(WORK TO COMPLETE): Exactly as they stand, the data below are to be printed again.

(Dataset entries)
________________________

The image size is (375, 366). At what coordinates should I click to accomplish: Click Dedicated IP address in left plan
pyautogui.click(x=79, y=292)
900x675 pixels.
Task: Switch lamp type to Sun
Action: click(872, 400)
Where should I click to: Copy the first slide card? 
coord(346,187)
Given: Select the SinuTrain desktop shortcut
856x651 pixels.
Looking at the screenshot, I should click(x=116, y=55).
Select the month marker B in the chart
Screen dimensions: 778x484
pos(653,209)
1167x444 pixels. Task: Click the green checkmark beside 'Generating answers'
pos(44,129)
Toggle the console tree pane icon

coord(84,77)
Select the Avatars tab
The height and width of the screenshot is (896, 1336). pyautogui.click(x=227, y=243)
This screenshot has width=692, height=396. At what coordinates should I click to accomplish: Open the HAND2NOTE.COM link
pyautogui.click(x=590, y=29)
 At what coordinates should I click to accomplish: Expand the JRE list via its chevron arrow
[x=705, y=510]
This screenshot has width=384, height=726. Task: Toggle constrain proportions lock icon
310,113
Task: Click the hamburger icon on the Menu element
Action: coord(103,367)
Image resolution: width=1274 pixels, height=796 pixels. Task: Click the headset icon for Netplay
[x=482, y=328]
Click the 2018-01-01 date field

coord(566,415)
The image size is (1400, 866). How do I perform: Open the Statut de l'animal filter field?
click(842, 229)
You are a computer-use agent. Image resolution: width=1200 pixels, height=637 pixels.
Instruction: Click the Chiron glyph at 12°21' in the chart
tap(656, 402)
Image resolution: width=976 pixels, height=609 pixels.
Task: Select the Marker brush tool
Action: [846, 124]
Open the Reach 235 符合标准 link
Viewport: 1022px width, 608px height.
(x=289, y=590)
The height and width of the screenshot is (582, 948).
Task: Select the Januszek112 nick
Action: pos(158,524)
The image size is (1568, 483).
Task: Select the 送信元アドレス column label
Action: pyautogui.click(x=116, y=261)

________________________

(ANSWER FOR THE TASK):
The image size is (375, 366). At what coordinates should I click to accomplish: Click Dedicated IP address in left plan
pyautogui.click(x=79, y=292)
900x675 pixels.
Task: Switch lamp type to Sun
Action: click(872, 400)
Where should I click to: Copy the first slide card? 
coord(346,187)
Given: Select the SinuTrain desktop shortcut
856x651 pixels.
Looking at the screenshot, I should click(x=116, y=55).
Select the month marker B in the chart
Screen dimensions: 778x484
pos(653,209)
1167x444 pixels. Task: Click the green checkmark beside 'Generating answers'
pos(44,129)
Toggle the console tree pane icon

coord(84,77)
Select the Avatars tab
The height and width of the screenshot is (896, 1336). pyautogui.click(x=227, y=243)
This screenshot has width=692, height=396. At what coordinates should I click to accomplish: Open the HAND2NOTE.COM link
pyautogui.click(x=590, y=29)
 At what coordinates should I click to accomplish: Expand the JRE list via its chevron arrow
[x=705, y=510]
This screenshot has width=384, height=726. Task: Toggle constrain proportions lock icon
310,113
Task: Click the hamburger icon on the Menu element
Action: coord(103,367)
Image resolution: width=1274 pixels, height=796 pixels. Task: Click the headset icon for Netplay
[x=482, y=328]
Click the 2018-01-01 date field

coord(566,415)
The image size is (1400, 866). How do I perform: Open the Statut de l'animal filter field?
click(842, 229)
You are a computer-use agent. Image resolution: width=1200 pixels, height=637 pixels.
Instruction: Click the Chiron glyph at 12°21' in the chart
tap(656, 402)
Image resolution: width=976 pixels, height=609 pixels.
Task: Select the Marker brush tool
Action: [846, 124]
Open the Reach 235 符合标准 link
Viewport: 1022px width, 608px height.
(x=289, y=590)
The height and width of the screenshot is (582, 948).
Task: Select the Januszek112 nick
Action: pos(158,524)
The image size is (1568, 483).
Task: Select the 送信元アドレス column label
Action: pyautogui.click(x=116, y=261)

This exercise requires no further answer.